PASSAGE TO READ —

START

Is Anger Management Needed at Work?

by Dr. Joe James on July 6, 2010

How important would it be to hold an anger management at work?  Believe it or not,  each year over a million people in the United States are assaulted by a co-worker and approximately one thousand are murdered. The vast majority of these incidents occur over a dispute spinning out of control or someone being let go.  Portions of an article from the The Ledger describes just how these things happen.

How do businesses keep employee disputes from turning violent?

Specialists in employment law and workplace relations say it can be difficult to manage employee conflicts and predict whether they will result in violence, thus making the need for holding an anger management class all that more important.

Don Grimme, a human resources consultant based in Coral Springs, Florida has said that it behooves management to become involved in employee disputes to prevent them from escalating.

By acting as a “coach” or “referee,” managers can help to defuse even minor arguments that cause ongoing tension, Grimme said.

“You don’t ignore employee disputes and say, ‘Hey, you’re adults, you handle it – thats not effective anger management,’” Grimme said. “Any gripe that an employee has, that doesn’t mean you cave into it … but you can be attuned to that and care about the specifics.”

Managers also should handle firings as carefully as possible because of the strong emotions involved, Grimme said.

END

WRITTEN INSTRUCTION 1 — Convert the stretch of entries from the line containing "Open more actions" through the line containing "Looking at the" into a numbered list, dropping any blank lines and leaving the pictures out.
The article on anger management at work and the entries after it have no connection to each other.

SUPPLIED MATERIAL —
START

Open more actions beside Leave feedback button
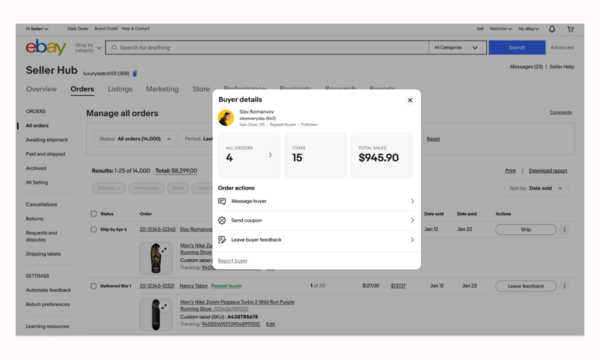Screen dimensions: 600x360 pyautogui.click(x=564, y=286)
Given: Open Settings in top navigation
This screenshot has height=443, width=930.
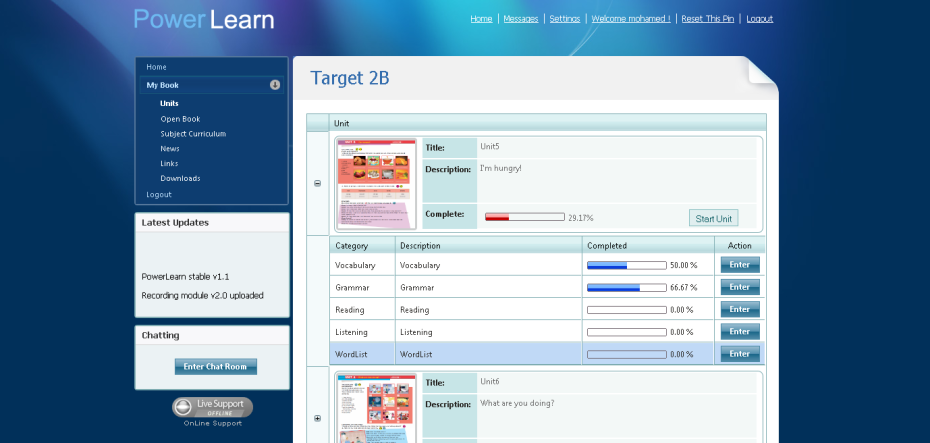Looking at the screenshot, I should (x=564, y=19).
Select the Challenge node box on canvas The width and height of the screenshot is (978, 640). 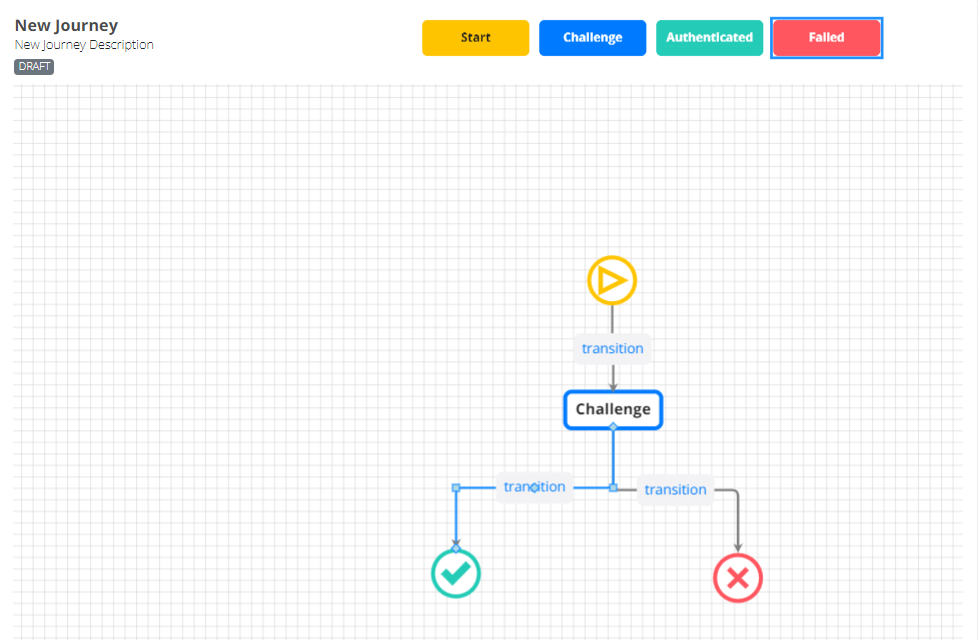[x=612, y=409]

END
START

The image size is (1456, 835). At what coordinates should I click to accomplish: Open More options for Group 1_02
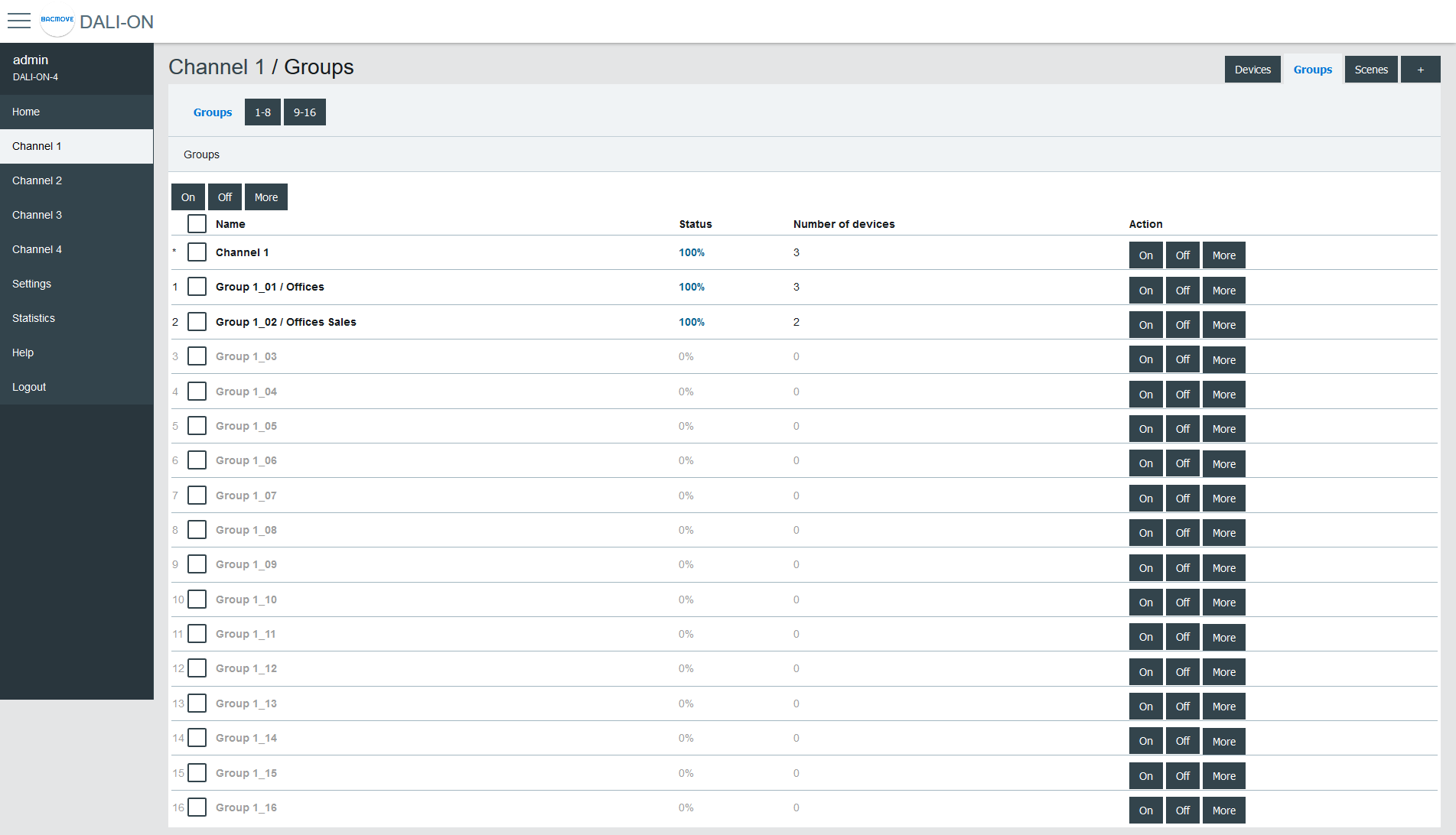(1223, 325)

END
START

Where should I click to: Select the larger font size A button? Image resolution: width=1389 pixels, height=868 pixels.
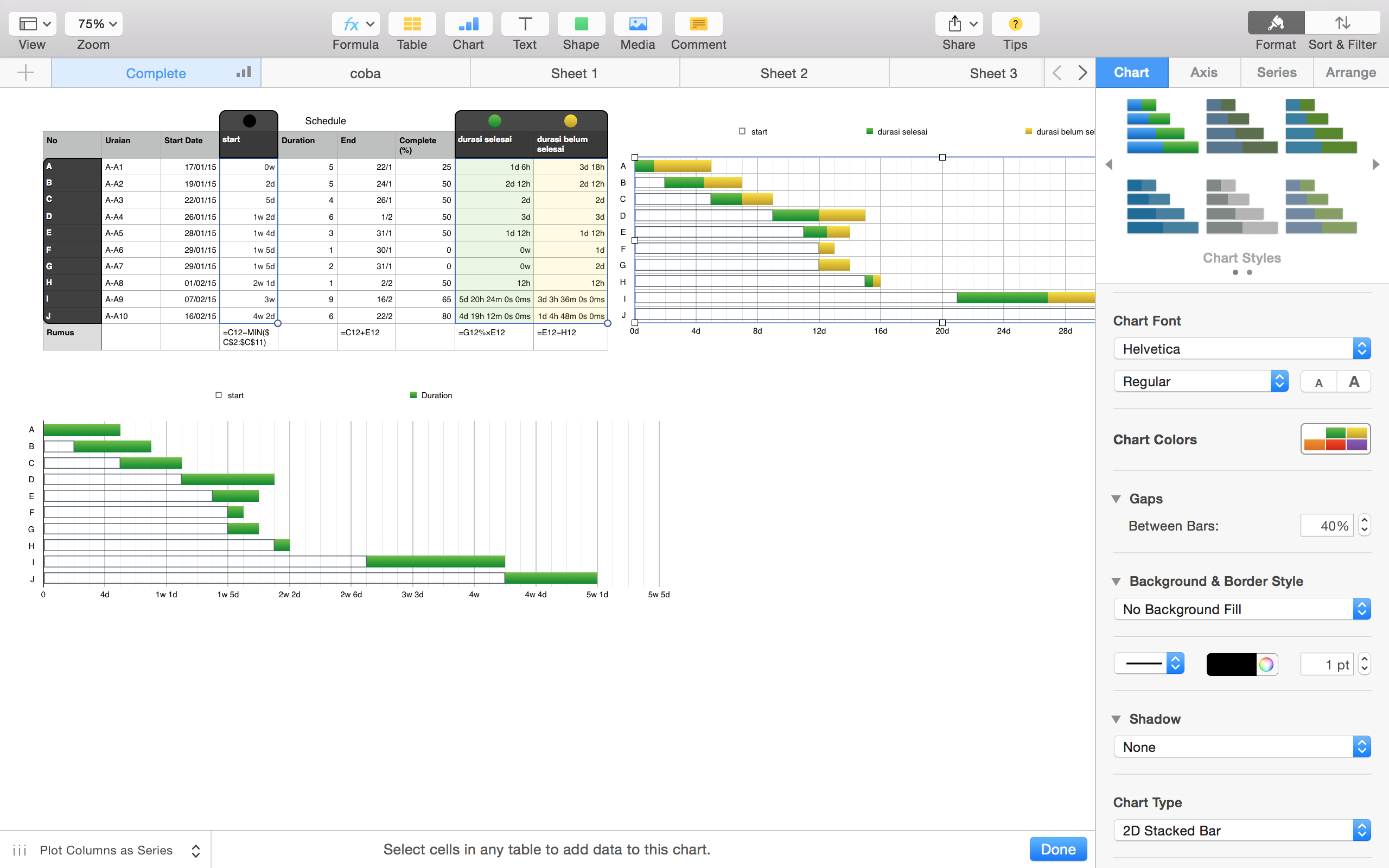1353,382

END

WRITTEN INSTRUCTION 2 — Output the whole article on anger management at work, word for word.

RESPONSE 1 —
1. Open more actions beside Leave feedback button
2. Screen dimensions: 600x360 pyautogui.click(x=564, y=286)
3. Given: Open Settings in top navigation
4. This screenshot has height=443, width=930.
5. Looking at the screenshot, I should (x=564, y=19).

RESPONSE 2 —
Is Anger Management Needed at Work?

by Dr. Joe James on July 6, 2010

How important would it be to hold an anger management at work?  Believe it or not,  each year over a million people in the United States are assaulted by a co-worker and approximately one thousand are murdered. The vast majority of these incidents occur over a dispute spinning out of control or someone being let go.  Portions of an article from the The Ledger describes just how these things happen.

How do businesses keep employee disputes from turning violent?

Specialists in employment law and workplace relations say it can be difficult to manage employee conflicts and predict whether they will result in violence, thus making the need for holding an anger management class all that more important.

Don Grimme, a human resources consultant based in Coral Springs, Florida has said that it behooves management to become involved in employee disputes to prevent them from escalating.

By acting as a “coach” or “referee,” managers can help to defuse even minor arguments that cause ongoing tension, Grimme said.

“You don’t ignore employee disputes and say, ‘Hey, you’re adults, you handle it – thats not effective anger management,’” Grimme said. “Any gripe that an employee has, that doesn’t mean you cave into it … but you can be attuned to that and care about the specifics.”

Managers also should handle firings as carefully as possible because of the strong emotions involved, Grimme said.